Maka dari itu, penting bagi kita untuk belajar mengelola stres. Baik itu dengan teknik pernapasan, olahraga, mengubah pola pikir, atau lainnya–cari tahu mana yang sesuai dengan kebutuhanmu.
Baca juga: Stres Bekerja? Ini 5 Tips Jaga Work-Life Balance
5. Temukan ‘tujuan’-mu
Memiliki tujuan hidup adalah petunjuk bagi kita ketika menghadapi kesulitan. Nyatanya, individu yang didorong oleh tujuan terbukti lebih tangguh dan sejahtera hidupnya.
Penelitian menemukan hubungan menarik antara stres dan altruisme: mereka yang selalu membantu orang lain menunjukkan ketahanan yang luar biasa secara fisik dan mental. Jadi, ketika suatu saat nanti kamu merasa kewalahan, cobalah untuk menghubungi seseorang yang sedang butuh bantuan. Mungkin saja ini bisa menjadi obat untuk stres yang kamu alami.
“Hug someone. Help someone. Seek or give social support.” – Dr. Justin Cohen
6. Membangun hubungan sosial
Jangan remehkan manfaat dari hubungan sosial. Bahkan di dunia yang sangat erat dengan teknologi sekali pun, pencapaian dan support system yang kita miliki berangkat dari kolaborasi dan komunitas. “A person is a person because of other people.”

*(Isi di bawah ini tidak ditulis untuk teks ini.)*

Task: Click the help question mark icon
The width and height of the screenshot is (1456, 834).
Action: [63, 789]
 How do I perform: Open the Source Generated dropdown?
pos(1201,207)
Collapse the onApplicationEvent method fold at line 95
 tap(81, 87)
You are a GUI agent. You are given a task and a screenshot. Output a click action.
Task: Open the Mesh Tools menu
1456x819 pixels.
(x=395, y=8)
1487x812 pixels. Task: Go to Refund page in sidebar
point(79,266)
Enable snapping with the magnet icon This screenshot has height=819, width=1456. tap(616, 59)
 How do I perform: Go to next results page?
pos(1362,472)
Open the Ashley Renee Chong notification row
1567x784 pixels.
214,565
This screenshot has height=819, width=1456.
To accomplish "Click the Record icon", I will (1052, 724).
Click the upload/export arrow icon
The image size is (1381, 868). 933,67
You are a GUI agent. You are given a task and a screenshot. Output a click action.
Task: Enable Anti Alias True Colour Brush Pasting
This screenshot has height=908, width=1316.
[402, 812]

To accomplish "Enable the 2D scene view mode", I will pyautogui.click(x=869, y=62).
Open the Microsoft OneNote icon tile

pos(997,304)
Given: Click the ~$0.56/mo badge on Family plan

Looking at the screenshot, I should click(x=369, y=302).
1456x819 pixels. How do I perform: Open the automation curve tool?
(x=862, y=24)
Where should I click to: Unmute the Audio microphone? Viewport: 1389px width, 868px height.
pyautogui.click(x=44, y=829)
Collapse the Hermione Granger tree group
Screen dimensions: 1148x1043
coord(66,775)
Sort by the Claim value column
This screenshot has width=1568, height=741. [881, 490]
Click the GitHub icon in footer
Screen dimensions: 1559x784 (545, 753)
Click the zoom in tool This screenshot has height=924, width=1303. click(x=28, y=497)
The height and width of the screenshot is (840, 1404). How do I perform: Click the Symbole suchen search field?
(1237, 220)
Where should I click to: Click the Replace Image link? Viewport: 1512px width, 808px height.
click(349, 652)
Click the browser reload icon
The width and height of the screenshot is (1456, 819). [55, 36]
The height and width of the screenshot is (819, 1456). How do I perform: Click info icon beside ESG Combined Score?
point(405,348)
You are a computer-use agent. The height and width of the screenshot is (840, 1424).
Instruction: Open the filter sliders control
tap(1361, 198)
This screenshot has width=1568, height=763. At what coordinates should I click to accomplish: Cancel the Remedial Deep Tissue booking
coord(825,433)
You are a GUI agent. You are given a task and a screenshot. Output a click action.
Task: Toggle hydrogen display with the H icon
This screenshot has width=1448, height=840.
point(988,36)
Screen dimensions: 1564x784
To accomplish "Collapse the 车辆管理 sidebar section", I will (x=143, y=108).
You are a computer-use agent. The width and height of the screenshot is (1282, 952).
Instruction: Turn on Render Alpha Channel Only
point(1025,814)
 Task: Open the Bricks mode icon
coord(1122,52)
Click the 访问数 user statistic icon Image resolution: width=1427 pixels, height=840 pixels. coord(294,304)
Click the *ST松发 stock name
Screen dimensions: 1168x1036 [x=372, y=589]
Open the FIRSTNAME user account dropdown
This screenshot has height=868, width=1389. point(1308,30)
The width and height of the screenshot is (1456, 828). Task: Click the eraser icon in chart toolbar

“The story of human progress is the story of connecting with and learning from one another.” – Dr. Justin Cohen
7. Melakukan aksi yang nyata
Sesungguhnya ilmu yang tidak disertai tindakan adalah sia-sia. Setiap langkah kita menuju masa depan yang lebih baik tentunya membutuhkan penerapan ilmu. Otak kita pun akan mengalami pembaruan dengan kebiasaan baru yang kita bentuk dalam upaya mencapai tujuan kita.
Kesimpulan
Buku Dr. Cohen yang berjudul What the Future - 7 Updates to Thriving in an AI World menawarkan realita yang serius namun tetap optimis tentang masa depan. Pada dasarnya, AI memiliki potensi ancaman dan peluang yang sudah sepatutnya kita antisipasi. Kita pun akan mampu menyesuaikan diri dengan memahami kelebihan kita yang unik, menjaga kesejahteraan mental dan fisik kita, dan menerapkan langkah-langkah brain update lainnya di atas.
Apakah kamu siap untuk meng-update software dirimu sendiri? Persiapan apa saja yang akan kamu lakukan untuk menghadapi masa depan? Apa pun jawabannya, pastikan kamu menentukan sendiri jalan yang ingin kamu tempuh dalam hidup.